On his twenty-third birthday his mother had a catered meal, pancakes and sausage. Ace’s had closed last year, first for renovations and then forever. He had not seen his mother in some time. He rarely left his apartment and she rarely stayed in hers. She had been generally good to him throughout his life, and mistreating her was a boundary he was not yet willing to cross.

He knocked at five oh three pm. She answered immediately and admitted him. She was cool and distant but not unfriendly. He was the same. Neither attempted small talk. He sat and she served the meal from the oven where she had kept it warm. He missed Ace’s. But he ate heartily while she picked at her food. He had intended to eat and leave, but once seated, the combination of familiar and new made him pause.

She cleared the dishes, poured herself another coffee, offered him one which he declined, then sat back down. They looked at each other, seemingly strangers, and neither found recognition in each other’s eyes. She looked down at her coffee and quietly said, “Georgie, Georgie, Georgie…”

He looked questioningly at her.

“Yes, mother?”

“You were given a gift, Georgie…a rare and special gift, given to few. And look what you have done with it.” 

She paused. She straightened up, looked up and made eye contact. She had a determined expression he had not seen before.

“It’s my fault. I failed you, George. I needed to guide you, teach you, and I failed you. I’m very sorry about that. I let you down.” She paused again. “I don’t know the nature of your gift, George. I can guess, and I would be close, but I don’t know the details. I should have talked to you, but you were so young, Steve had just died, and…time just got away from me. I was busy working, and I hurt so much, Georgie, and I let you down, and I am so sorry.” 

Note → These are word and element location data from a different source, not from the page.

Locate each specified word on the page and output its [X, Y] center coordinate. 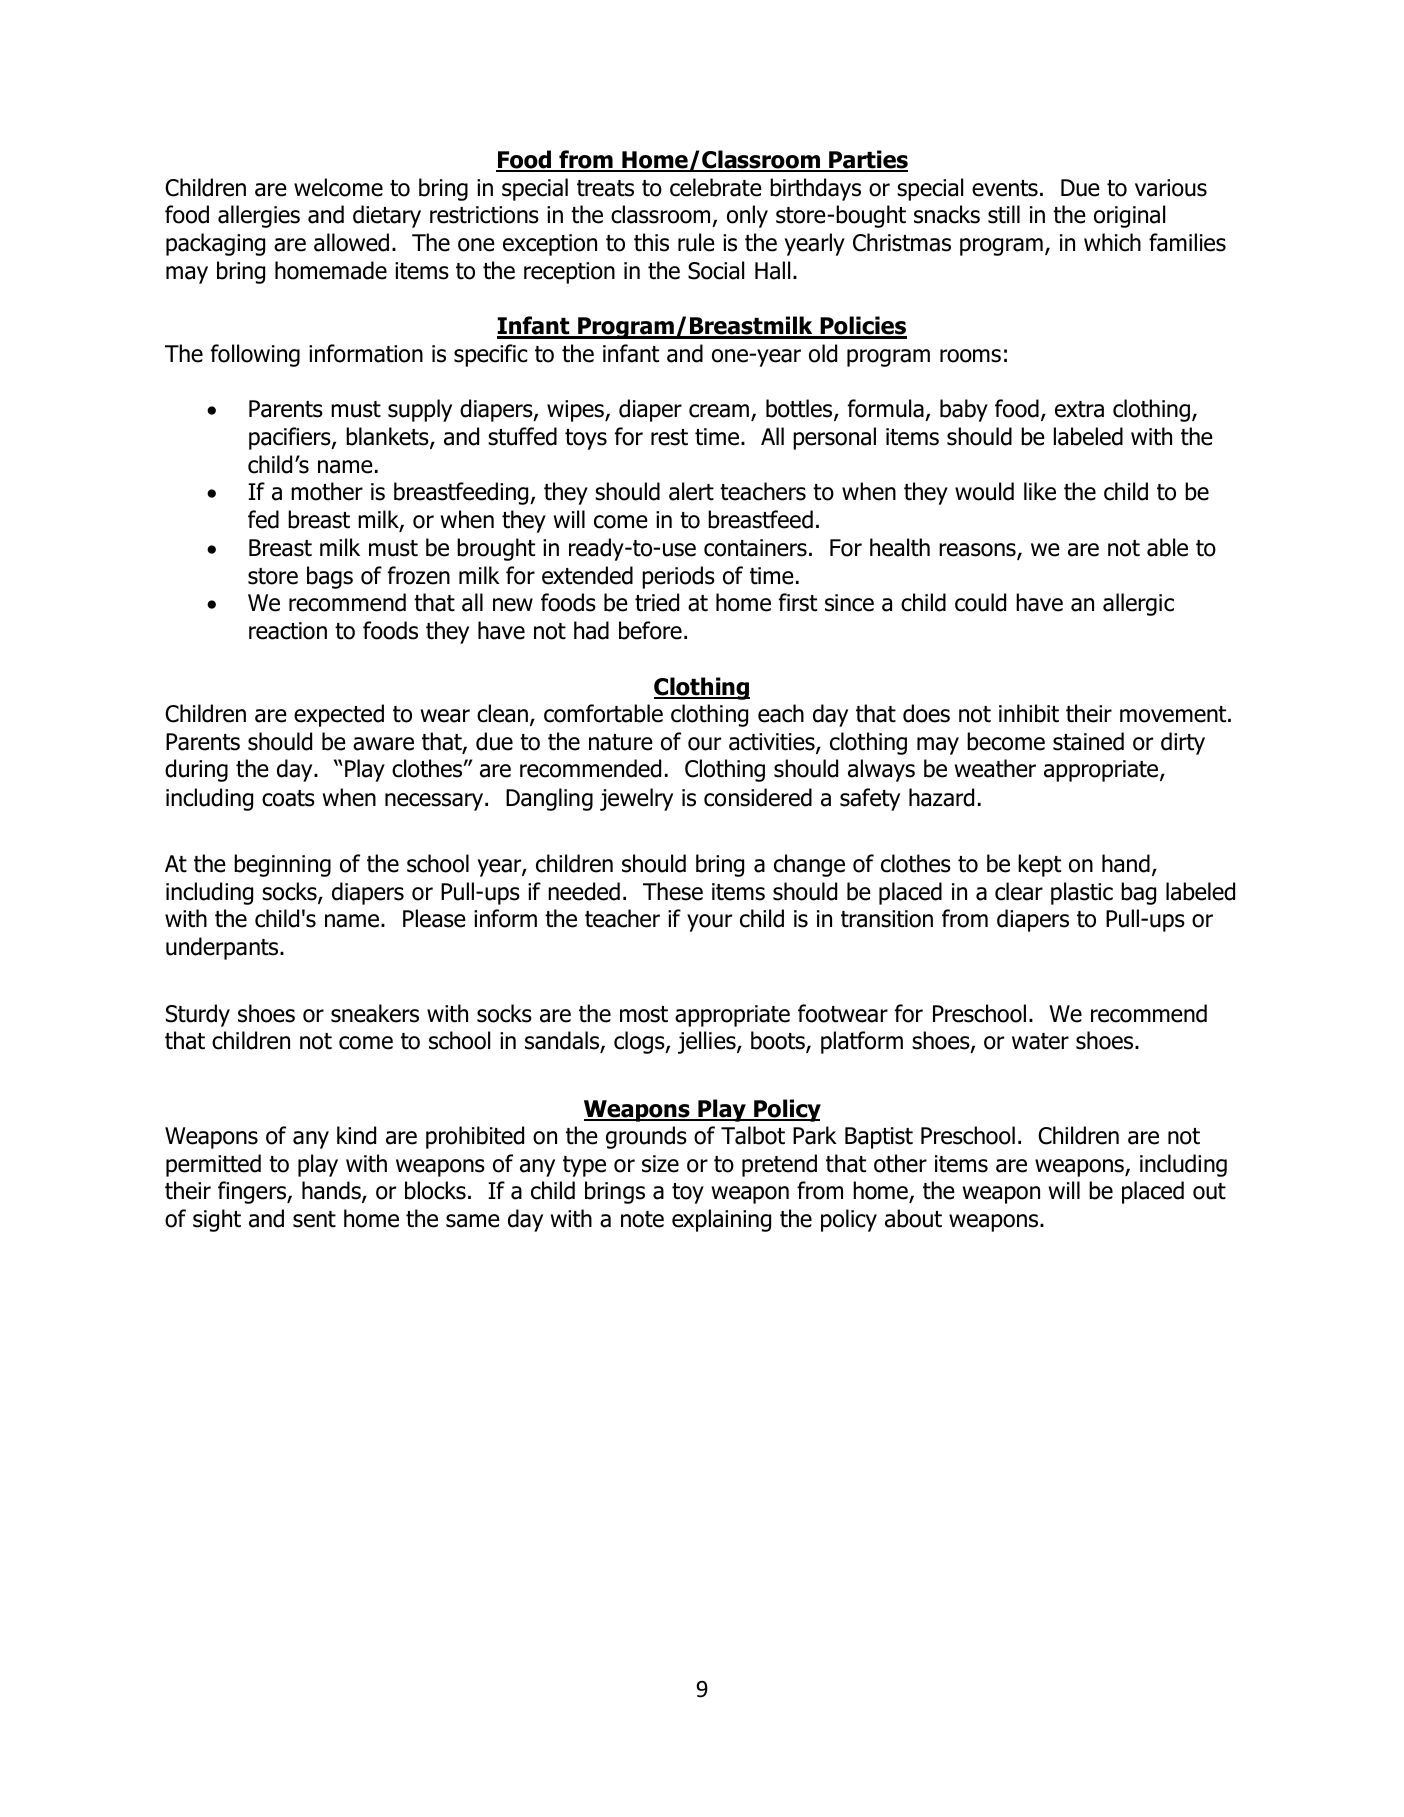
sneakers [375, 1013]
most [644, 1014]
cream [720, 412]
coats [288, 798]
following [255, 355]
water [1040, 1041]
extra [1079, 409]
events [1005, 188]
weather [995, 768]
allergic [1138, 604]
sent [314, 1219]
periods [678, 577]
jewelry [636, 799]
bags [330, 577]
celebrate [716, 187]
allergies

He was about to speak but she gestured him quiet.

“You’ve killed people, Georgie.”

“Mother, people die every day.”

“All the more reason not to kill more.”

She looked off into space and spoke again.

“The firstborn of every female in my family is given a gift. You didn’t know, did you? You didn’t know that I have a gift, did you? You never suspected. And my gift is the gift of certainty and doubt, and when your father died, I doubted that I was strong enough, I accidentally used my gift on myself, and it has taken me a long time to recover.”

She fixed him with eye contact.

“You have killed people. I birthed you. We have killed people. Our gifts…are for the good of all. They are a privilege, Georgie, a privilege. I am certain you need to be stopped. I completely doubt you will be able to use your gift again. You don’t have a gift. Everything you ever thought you did was delusion. People have died around you, just plain bad luck.”

He felt it within himself, something breaking, as something disappeared from him. Was it a levee bursting, and waters of power rushing away, or instead a steel plate, hammered and bolted over the bleak hole from whence his gift came? It did not matter, he felt it slipping away, vanishing in a few seconds.

“Mother, no!”

But it was already gone.

“Happy Birthday, Georgie, welcome to the rest of your life.”